According to Olivier Nduhungirehe, Rwanda’s current ambassador who previously served as the Deputy Permanent Representative at Permanent Mission of Rwanda to the UN when Rwanda was member of the UN Security Council 2013-14, “we kept on asking the Special Representative of the Secretary General why Monusco never attempted to neutralise the FDRL, as per its mandate. The answer was always that Monusco could not locate FDLR’s leaders. However, in June 2014, Monusco sent a helicopter to FDLR Leader Victor Byiringiro to fly him to Kinshasa, from where he would depart to Italy for a Sant’Egidio meeting. As he was under travel ban, Rwanda formally objected to the UNSCA while Byiringiro was already in Kinshasa. This serious incident happened while the UN Group of Experts had, its 2013 final report and 2014 midterm report confirmed the collaboration at the local level between the FDLR and FARDC as well as political alliances between the FDLR and Rwanda’s opposition groups.” (In a tweet posted on 30/05/2022).

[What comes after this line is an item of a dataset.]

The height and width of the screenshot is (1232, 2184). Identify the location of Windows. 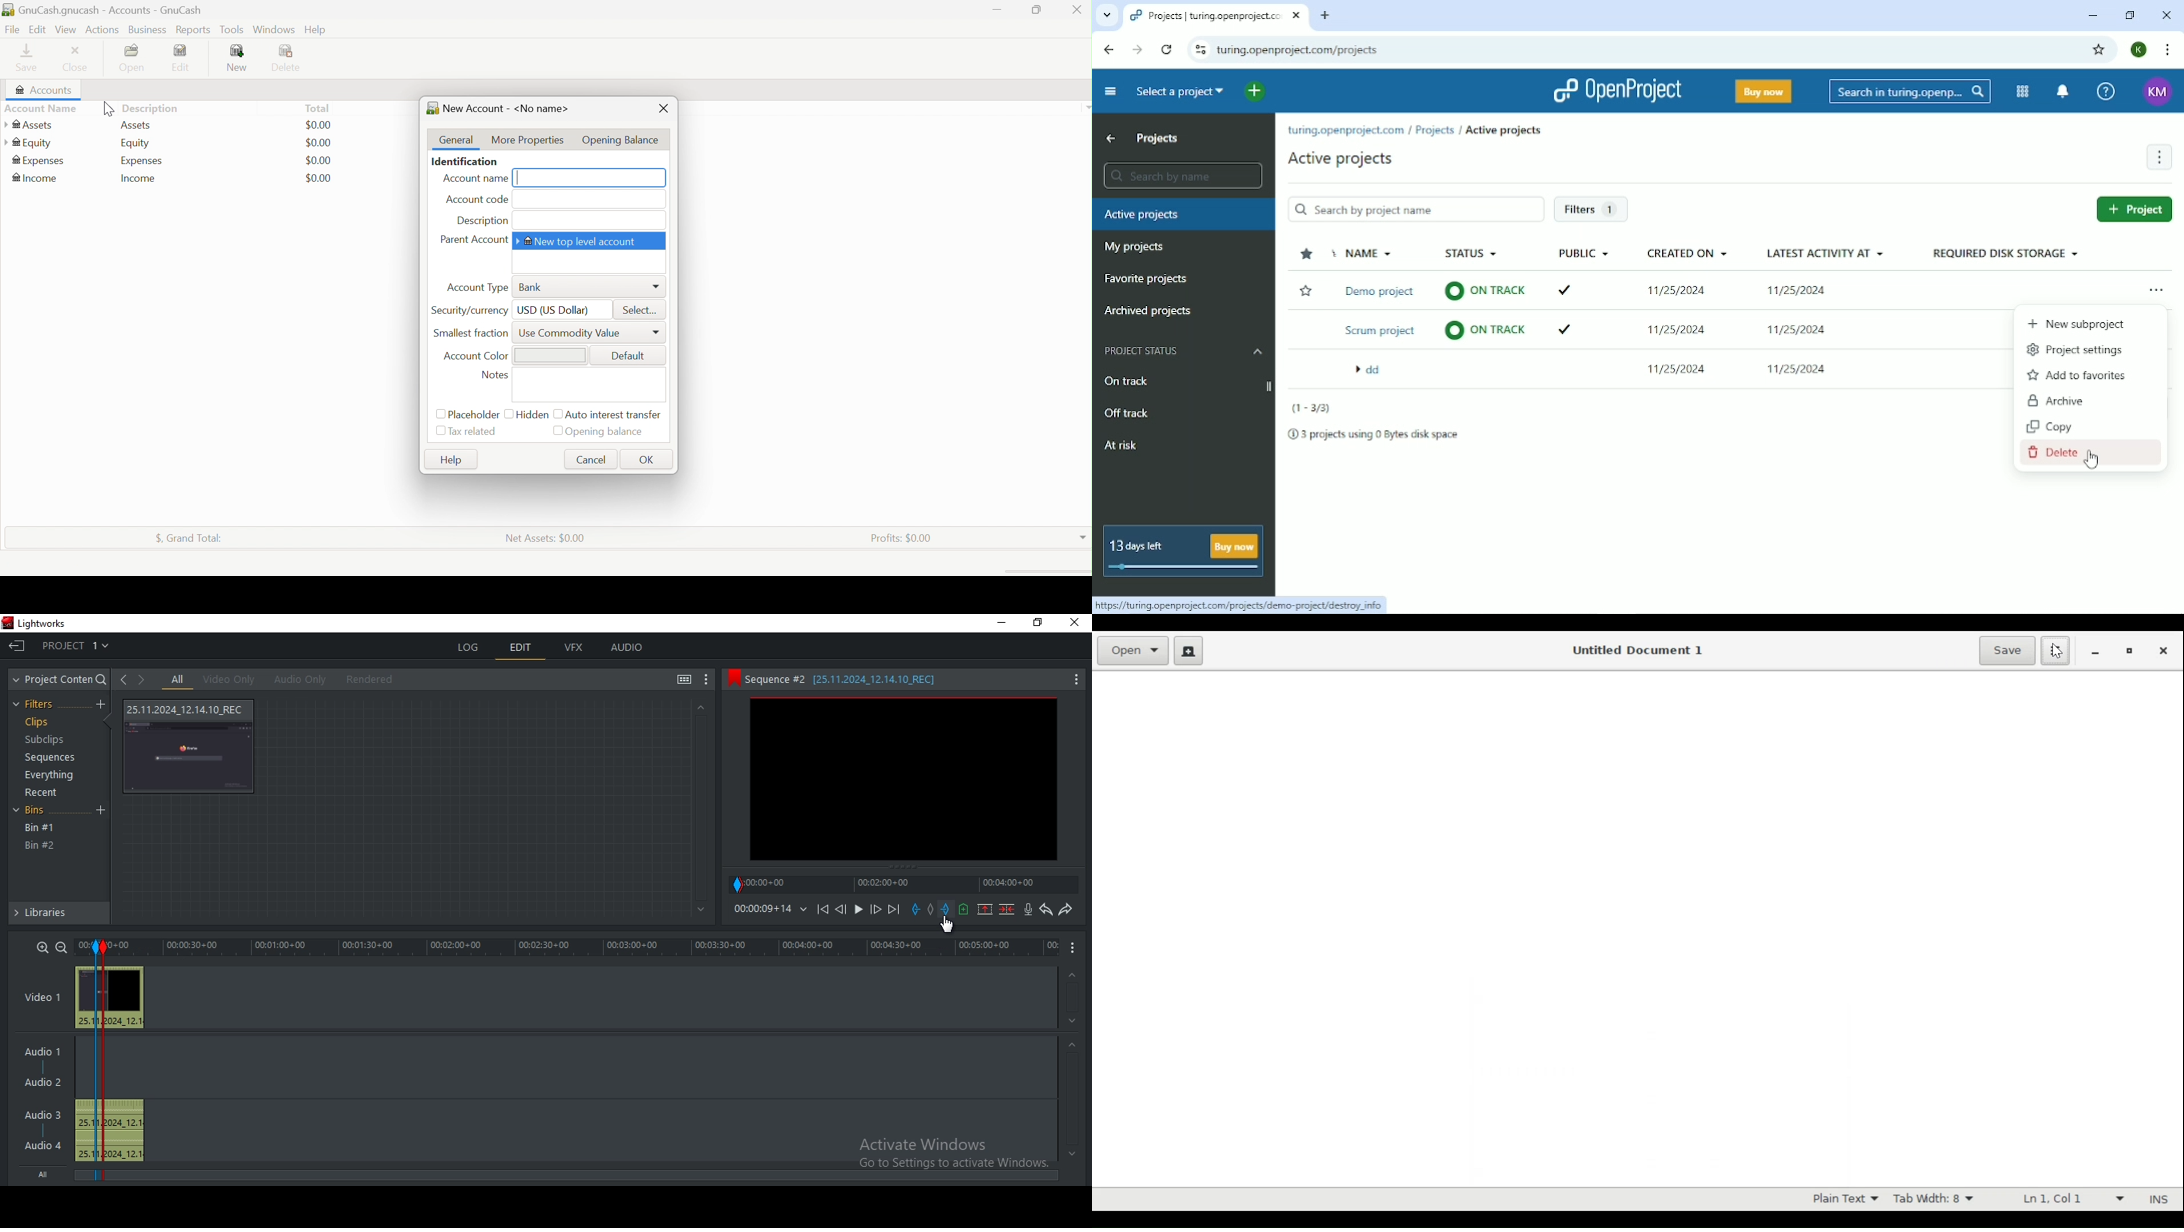
(273, 29).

EAC governments are currently fighting specifically the Democratic Forces for the Liberation of Rwanda (FDLR) (originally from Rwanda), ADF (originally from Uganda) and Red Tabara (Burundi), operating in eastern part of Congo.

Rwanda-DRC trade (Data from World Bank Report: Rwanda Economic Update: Boosting Regional Integration in the Post-Covid Era): By 2019, Rwanda had exported more goods to the DRC than to the EAC. The main exports to the DRC include livestock and crops. The potential market which includes all goods either transiting or originating in Rwanda, totalled 4.2 million tonnes in 2018. The DRC accounted for 82 percent of total Rwandan informal exports to the four countries from 2012-2020.